> [Textauszug]
Während sich Sri Aurobindo mit mir unterhielt, standen vier junge Leute an einer Tischecke, anbetend, ekstatisch. Hochgewachsen, stämmig, reglos, die Augen unverwandt auf den Meister gerichtet, glichen sie einer Gruppe von Standbildern. An einer bestimmten Stelle hätte ich Shri Aurobindo gern ein paar detailliertere Fragen gestellt und wünschte mir im Innern, allein mit ihm zu bleiben. Ob er meinen Gedanken erriet oder den gleichen Wunsch hatte, weiß ich nicht, aber plötzlich, ohne ein Wort oder eine Geste von ihm, marschierten alle vier gleichzeitig ab, stumm, steifbeinig – wie Marionetten.

> [Vorliegende Einträge]
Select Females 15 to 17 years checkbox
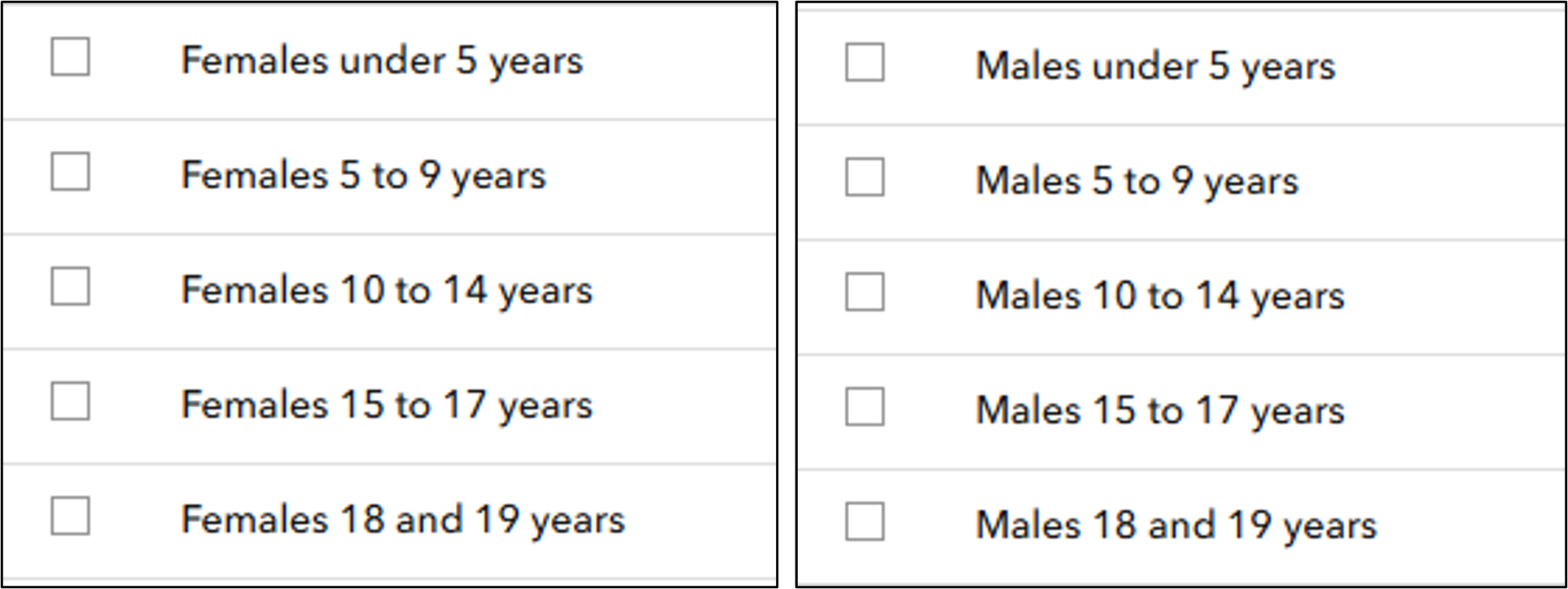[x=70, y=402]
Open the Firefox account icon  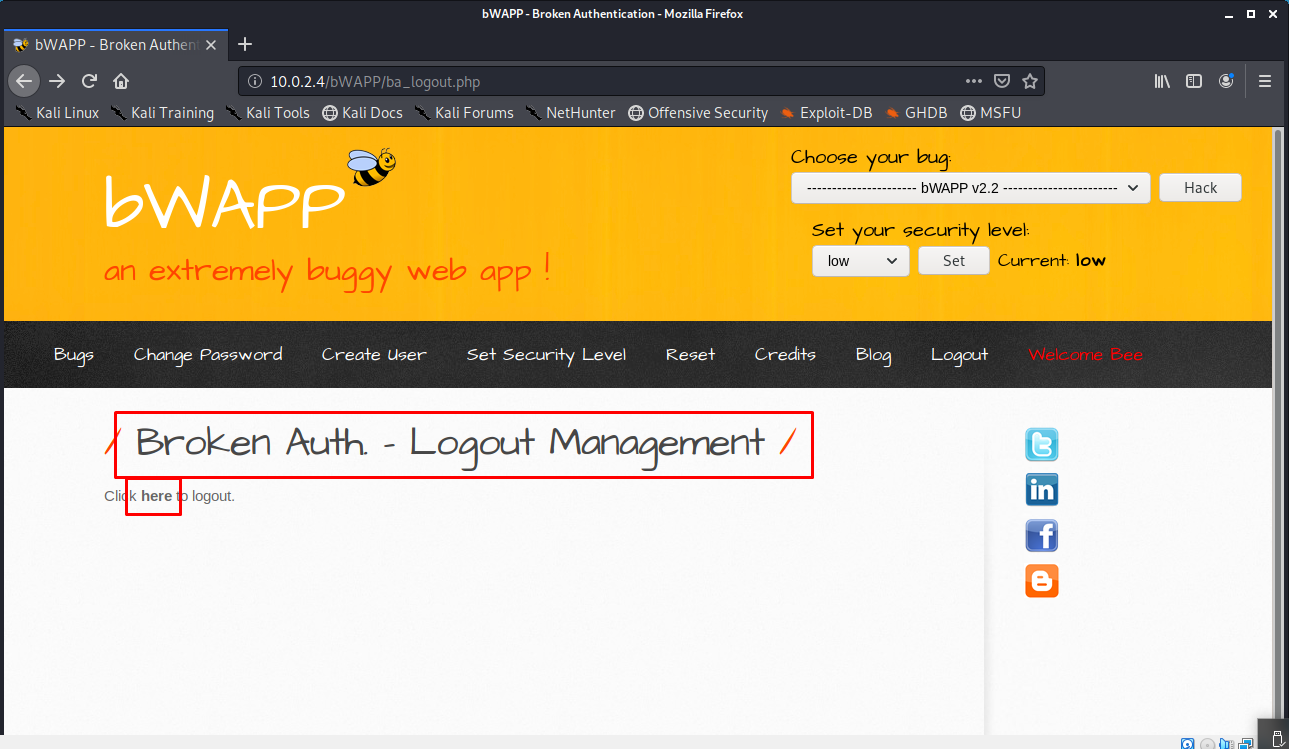(x=1226, y=81)
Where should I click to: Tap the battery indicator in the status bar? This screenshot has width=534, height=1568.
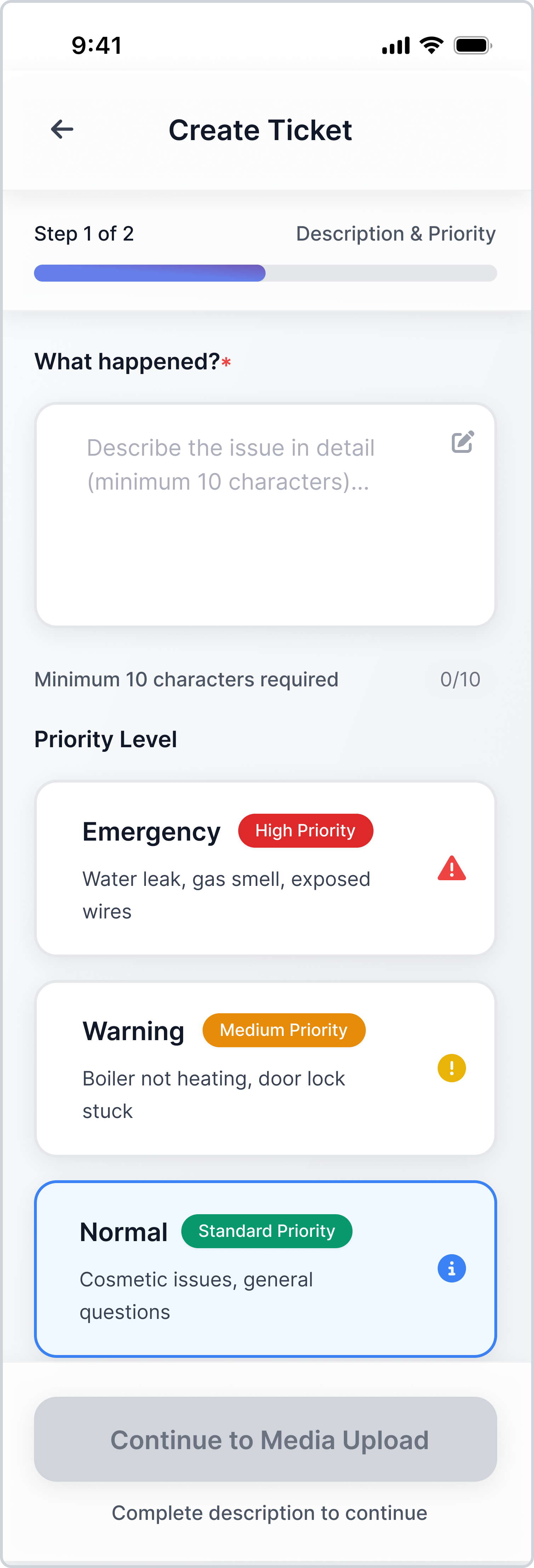472,44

> [Aufgabe] Schreiben Sie den Textauszug über das Gespräch mit Sri Aurobindo im Anschluss an dessen letzten Satz weiter.

> [Lösung]
Eine Kleinigkeit, die man nicht überbewerten sollte. Die Entstehung des Ashram ist der Tatkraft von Mira Alfassa zu verdanken, die aus einer türkisch-ägyptischen Familie stammt, in Frankreich aufgewachsen ist und ab 1920 zur ständigen Weggefährtin Sri Aurobindos wurde, von den Schülern nur „Die Mutter“ genannt. Ich habe sie während ihrer Pariser Jahre gut gekannt und die gemeinsamen Spaziergänge im Bois de Boulogne, die anregenden Abende in ihrer Wohnung in denkbar bester Erinnerung. Unsere freundschaftlichen Beziehungen sind über die Jahre hinweg erhalten geblieben.“
Nach dem Tod von Shri Aurobindo am 5. Dezember 1950 übernimmt die „Mutter“ auch die spirituelle Führung der Schüler, die ihr großes Vertrauen und Verehrung entgegenbringen. Manche von ihnen behaupten, der Meister sei nach wie vor spürbar gegenwärtig im Ashram, seine Gegenwart und sogar die der „Mutter“ seien identisch. Diesen Gedanken dokumentiert auch ein von der „Mutter“ verfasstes „Gebet“?!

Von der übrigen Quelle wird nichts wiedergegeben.